To do that, said Ahern, many more peacebuilders are required.

"There's very much a need for peacemakers; a need for peacebuilders. It's one of the most pressing issues of our time. If you just open up a newspaper, you'll see the need for more people working for peace," Ahern said. "So if we can inspire more Catholics to do that, I think that's an appropriate way to promote Dorothy's legacy."

Dorothy Day in July 1974 (NCR photo/Albert de Zutter)

Dorothy Day in 1974 (NCR photo/Albert de Zutter)

"We're just thrilled at the idea that we're being awarded an award that reminds folks of Dorothy's witness and legacy," Johnny Zokovitch, executive director of Pax Christi USA, said.

Zokovitch, who departs his post this summer after five years, said the organization has many connections to Dorothy Day.

"In one way or another, Dorothy Day and the Catholic Worker Movement have been an influence in Pax Christi USA," Zokovitch noted. "Dorothy was the first speaker at our very first national conference — and a lot of folks, like myself, have spent time living and working at a Catholic Worker community."

Like Cornell, Zokivitch feels Day's peacebuilding efforts are an important aspect of her legacy.

"I think that for folks who do any digging into Dorothy's life, they understand that her witness was a witness for peace. One of the things that we've been reflecting a lot on is how, at the Vatican II Council, she and other women witnessed specifically — calling the church to a greater, more explicit repudiation of war, and a greater articulation of the church's teaching on peace," Zokovitch said. "And that's certainly at the heart of who we are as Pax Christi."

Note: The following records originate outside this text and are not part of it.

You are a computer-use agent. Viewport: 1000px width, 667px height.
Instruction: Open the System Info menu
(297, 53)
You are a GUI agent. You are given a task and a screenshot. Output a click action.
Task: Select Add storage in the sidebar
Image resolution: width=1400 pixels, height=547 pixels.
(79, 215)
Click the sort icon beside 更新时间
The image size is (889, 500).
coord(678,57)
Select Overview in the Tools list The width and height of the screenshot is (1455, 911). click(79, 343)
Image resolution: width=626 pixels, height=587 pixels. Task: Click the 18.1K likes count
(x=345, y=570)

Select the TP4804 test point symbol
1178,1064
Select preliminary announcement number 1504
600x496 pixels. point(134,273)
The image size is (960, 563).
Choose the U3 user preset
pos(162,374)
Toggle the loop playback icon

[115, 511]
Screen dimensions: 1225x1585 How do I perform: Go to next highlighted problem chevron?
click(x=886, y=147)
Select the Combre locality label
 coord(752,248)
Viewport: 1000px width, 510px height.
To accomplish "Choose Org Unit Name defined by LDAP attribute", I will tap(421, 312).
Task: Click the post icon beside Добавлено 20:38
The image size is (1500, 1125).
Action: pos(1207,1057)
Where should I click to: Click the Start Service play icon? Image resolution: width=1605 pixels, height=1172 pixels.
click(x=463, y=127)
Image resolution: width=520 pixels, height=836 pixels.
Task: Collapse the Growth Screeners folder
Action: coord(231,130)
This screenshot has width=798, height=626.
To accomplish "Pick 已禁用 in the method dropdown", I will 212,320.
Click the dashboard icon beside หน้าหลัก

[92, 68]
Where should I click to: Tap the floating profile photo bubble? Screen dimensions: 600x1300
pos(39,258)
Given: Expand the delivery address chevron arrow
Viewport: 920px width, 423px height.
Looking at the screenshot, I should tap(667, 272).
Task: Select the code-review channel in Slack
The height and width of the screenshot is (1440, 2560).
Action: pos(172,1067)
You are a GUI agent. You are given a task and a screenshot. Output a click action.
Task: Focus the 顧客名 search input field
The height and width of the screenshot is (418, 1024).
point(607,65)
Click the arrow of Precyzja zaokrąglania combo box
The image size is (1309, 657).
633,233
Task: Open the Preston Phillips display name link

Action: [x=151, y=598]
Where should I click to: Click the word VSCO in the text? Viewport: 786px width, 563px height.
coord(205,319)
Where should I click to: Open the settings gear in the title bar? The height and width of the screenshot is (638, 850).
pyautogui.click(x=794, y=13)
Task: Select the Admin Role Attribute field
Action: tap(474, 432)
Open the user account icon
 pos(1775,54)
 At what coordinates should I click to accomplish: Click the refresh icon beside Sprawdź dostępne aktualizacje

She reflected on what Day might make of the current state of conflict in the world.

"I think that Dorothy was a realist," Zokovitch said. "I think that she would look at what's happening in the world today, and the thing that she would be most concerned about is the church's own witness to peace — that regardless of the conflicts that are happening in the world; regardless of the war and the violence that is out there — that the church would be singular in its stance; unequivocal in its stance promoting peace and nonviolence."